= Set task a =
Answer these questions about the passage on views of Big Government:
(i) In what year did Republicans sweep into control of Congress?
(ii) By what margin was Big Government seen as a larger threat than big business when George W. Bush was elected?
(iii) How many members of Congress did Rep. Spencer Bachus call "socialists"?

= Reading passage =
:::

That year, Americans by more than 2-to-1 said "Big Government," not "big business," was the larger threat. Anti-government sentiment helped sweep Republicans into control of Congress in 1995. In his State of the Union address in 1996, Democrat President Clinton declared, "The era of Big Government is over."
By the time George W. Bush was elected president in 2000, Big Government was seen as a larger threat than big business by nearly 3-to-1.
Now the tide has turned, at least a bit. Reports of corporate excess and malfeasance have fueled suspicion of corporate America, and eagerness to have government turn around the economy has reduced the number who view it as a threat.
Even so, but 55 percent to 32 percent Americans still say they worry more about Big Government, a concern that Republicans have tapped in opposing Obama's programs as too costly and wrongheaded, even dangerous. Rep. Spencer Bachus told a hometown audience in Alabama on Thursday that 17 members of Congress were "socialists" who were pushing Obama to the left.
Today's deadline for filing tax returns has provided a peg for Republicans complaining about the tax burdens that they say Obama's programs will create. Tax Day "tea party" protests are scheduled across the country.

:::

= Records to use =
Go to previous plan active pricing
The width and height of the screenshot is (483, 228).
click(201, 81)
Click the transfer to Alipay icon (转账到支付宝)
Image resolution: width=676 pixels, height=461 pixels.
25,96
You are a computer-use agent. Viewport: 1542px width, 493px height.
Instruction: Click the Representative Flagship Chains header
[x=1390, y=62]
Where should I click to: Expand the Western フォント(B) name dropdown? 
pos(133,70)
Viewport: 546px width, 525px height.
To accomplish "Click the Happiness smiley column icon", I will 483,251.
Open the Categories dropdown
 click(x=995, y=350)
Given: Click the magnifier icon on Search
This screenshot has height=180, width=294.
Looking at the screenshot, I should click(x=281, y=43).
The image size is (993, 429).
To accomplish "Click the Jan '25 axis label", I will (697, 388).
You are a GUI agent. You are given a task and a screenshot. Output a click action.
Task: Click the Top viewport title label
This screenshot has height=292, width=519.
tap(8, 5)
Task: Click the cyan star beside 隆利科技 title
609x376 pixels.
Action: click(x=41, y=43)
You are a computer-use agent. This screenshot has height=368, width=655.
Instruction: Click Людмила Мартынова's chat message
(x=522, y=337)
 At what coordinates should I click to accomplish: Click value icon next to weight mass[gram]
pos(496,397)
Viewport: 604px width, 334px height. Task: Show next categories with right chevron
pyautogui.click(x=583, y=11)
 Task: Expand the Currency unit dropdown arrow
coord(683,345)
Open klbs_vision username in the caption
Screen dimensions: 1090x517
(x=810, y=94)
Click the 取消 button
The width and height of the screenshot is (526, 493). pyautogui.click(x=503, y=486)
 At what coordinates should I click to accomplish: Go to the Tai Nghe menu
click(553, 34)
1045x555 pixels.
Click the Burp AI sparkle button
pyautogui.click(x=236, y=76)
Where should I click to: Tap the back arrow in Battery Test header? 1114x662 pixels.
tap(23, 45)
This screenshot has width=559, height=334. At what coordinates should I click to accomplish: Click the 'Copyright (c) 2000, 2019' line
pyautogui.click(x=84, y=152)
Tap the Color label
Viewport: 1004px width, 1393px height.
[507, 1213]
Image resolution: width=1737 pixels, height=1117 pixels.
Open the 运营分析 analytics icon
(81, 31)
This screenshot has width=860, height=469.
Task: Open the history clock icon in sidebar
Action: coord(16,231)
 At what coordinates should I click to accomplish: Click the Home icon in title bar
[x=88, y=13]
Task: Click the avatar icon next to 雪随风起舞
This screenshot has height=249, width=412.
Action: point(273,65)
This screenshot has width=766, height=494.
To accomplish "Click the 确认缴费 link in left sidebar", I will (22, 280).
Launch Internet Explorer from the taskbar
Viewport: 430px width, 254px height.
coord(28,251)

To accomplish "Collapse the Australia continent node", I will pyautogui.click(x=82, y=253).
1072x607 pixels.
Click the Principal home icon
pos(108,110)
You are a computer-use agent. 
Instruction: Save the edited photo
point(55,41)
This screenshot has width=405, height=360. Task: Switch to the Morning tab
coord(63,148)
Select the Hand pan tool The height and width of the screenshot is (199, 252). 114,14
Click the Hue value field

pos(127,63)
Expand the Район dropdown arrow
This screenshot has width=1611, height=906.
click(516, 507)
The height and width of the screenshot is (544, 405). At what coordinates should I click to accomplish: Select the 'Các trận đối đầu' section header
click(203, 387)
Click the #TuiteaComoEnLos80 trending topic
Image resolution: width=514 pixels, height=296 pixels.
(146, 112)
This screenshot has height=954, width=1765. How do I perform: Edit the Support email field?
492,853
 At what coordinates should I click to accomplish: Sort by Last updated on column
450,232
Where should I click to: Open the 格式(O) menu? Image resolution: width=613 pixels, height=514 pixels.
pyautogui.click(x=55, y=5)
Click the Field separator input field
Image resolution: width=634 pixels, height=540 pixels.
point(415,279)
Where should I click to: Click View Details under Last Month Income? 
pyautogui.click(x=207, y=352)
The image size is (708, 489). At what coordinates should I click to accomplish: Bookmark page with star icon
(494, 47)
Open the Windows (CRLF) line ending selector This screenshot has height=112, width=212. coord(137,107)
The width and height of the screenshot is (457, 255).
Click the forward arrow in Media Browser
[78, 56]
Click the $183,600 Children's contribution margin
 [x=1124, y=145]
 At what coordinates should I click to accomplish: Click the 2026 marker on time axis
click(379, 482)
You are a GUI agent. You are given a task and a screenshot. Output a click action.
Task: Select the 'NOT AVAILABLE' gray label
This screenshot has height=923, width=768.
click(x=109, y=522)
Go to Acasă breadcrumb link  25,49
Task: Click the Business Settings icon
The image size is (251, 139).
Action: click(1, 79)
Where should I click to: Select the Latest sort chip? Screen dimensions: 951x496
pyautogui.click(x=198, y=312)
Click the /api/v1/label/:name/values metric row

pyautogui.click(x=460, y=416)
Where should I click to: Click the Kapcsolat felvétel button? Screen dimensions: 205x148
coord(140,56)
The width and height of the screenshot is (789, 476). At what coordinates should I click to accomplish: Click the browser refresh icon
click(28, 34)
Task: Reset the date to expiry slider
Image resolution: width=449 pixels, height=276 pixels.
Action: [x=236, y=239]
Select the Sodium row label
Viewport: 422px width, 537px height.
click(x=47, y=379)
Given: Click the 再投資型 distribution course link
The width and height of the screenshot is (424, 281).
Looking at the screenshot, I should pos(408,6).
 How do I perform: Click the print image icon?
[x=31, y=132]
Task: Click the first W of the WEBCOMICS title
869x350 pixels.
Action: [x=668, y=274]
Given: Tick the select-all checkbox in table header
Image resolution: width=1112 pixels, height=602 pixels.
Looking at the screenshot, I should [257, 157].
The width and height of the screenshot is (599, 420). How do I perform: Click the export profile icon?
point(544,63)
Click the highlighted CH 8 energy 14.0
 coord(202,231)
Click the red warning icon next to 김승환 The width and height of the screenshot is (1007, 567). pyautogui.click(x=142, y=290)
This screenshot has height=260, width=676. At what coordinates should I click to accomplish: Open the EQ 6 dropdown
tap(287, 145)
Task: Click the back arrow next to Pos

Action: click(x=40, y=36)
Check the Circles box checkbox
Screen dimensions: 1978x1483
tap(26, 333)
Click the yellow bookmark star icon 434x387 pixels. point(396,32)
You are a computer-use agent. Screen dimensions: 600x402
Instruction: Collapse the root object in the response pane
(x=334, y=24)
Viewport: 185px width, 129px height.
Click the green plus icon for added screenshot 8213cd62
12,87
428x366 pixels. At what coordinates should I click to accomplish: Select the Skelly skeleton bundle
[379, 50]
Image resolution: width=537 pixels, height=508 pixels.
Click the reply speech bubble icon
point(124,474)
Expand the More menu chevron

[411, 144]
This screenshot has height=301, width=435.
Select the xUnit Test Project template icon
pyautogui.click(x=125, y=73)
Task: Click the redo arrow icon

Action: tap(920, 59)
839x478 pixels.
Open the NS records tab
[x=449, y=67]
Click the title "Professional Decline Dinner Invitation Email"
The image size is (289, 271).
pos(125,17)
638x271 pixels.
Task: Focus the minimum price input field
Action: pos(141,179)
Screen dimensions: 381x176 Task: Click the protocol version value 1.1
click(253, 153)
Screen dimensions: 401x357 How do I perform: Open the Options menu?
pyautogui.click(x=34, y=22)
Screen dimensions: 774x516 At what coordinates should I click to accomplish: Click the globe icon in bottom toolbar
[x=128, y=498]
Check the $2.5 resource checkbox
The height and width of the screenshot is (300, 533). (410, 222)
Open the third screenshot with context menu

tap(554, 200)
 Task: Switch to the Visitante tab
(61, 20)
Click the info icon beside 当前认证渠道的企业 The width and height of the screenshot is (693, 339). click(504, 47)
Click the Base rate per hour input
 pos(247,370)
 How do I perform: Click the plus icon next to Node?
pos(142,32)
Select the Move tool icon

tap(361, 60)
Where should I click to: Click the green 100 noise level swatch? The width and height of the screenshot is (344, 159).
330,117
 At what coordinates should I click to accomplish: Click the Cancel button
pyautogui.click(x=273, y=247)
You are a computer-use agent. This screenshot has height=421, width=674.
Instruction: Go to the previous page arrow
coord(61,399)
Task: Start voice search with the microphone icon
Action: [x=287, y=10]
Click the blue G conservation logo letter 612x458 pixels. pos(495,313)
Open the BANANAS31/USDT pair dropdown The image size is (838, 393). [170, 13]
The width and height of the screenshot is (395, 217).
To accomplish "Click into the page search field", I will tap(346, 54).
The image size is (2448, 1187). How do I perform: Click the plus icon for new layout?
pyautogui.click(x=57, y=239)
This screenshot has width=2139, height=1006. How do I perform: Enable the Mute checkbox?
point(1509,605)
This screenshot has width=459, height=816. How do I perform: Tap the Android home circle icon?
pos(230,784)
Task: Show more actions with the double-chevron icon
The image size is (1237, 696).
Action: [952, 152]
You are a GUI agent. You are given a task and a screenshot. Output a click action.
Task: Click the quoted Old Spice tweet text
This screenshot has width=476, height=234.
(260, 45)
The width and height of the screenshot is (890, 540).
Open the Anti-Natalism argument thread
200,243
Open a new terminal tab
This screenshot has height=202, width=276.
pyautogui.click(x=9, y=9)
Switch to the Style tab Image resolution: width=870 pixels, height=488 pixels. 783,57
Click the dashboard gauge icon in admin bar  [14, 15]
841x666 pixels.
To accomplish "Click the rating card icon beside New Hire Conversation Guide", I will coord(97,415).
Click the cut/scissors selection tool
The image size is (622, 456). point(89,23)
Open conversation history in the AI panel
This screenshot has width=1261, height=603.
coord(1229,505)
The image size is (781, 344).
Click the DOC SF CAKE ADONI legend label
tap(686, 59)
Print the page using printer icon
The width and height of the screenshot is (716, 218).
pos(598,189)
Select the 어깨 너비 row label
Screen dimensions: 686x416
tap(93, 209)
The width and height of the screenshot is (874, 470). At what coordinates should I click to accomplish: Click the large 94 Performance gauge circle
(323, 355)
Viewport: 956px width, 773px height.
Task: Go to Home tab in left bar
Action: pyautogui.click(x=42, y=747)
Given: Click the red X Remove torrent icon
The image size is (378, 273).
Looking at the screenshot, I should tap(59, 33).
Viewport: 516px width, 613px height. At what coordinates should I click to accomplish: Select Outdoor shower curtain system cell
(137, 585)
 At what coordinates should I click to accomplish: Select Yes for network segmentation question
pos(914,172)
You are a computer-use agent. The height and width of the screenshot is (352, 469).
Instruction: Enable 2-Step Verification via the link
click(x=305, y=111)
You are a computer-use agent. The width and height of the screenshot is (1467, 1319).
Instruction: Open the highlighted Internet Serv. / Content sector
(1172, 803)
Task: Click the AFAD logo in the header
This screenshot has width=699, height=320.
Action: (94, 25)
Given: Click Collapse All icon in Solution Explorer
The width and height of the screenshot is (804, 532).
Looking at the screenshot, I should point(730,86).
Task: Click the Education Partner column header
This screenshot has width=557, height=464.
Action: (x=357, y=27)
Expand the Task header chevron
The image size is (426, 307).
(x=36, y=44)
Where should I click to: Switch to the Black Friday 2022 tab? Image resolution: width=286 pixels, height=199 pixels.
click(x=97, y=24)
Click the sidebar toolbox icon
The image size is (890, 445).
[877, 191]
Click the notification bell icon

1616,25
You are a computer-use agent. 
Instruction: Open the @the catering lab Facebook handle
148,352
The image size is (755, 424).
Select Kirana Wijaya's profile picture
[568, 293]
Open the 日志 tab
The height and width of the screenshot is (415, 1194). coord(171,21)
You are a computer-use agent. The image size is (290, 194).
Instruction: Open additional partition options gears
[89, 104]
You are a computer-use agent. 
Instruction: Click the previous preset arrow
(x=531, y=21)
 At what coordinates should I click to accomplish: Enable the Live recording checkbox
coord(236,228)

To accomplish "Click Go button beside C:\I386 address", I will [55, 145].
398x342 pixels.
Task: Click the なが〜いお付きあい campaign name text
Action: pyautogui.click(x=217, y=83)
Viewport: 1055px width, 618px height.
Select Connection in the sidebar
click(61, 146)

:::

= Set task b =
Write out again the part of the listing that runs from its first line through the line containing "pos(133,70)", both ends included, with the requests kept as they are. Multiply only the click coordinates in the answers by 0.25, rounding to whole numbers with halves going up.

= Final result a =
(i) 1995
(ii) Nearly 3-to-1
(iii) 17

= Final result b =
Go to previous plan active pricing
The width and height of the screenshot is (483, 228).
click(50, 20)
Click the transfer to Alipay icon (转账到支付宝)
Image resolution: width=676 pixels, height=461 pixels.
6,24
You are a computer-use agent. Viewport: 1542px width, 493px height.
Instruction: Click the Representative Flagship Chains header
[x=348, y=16]
Where should I click to: Expand the Western フォント(B) name dropdown? 
pos(33,18)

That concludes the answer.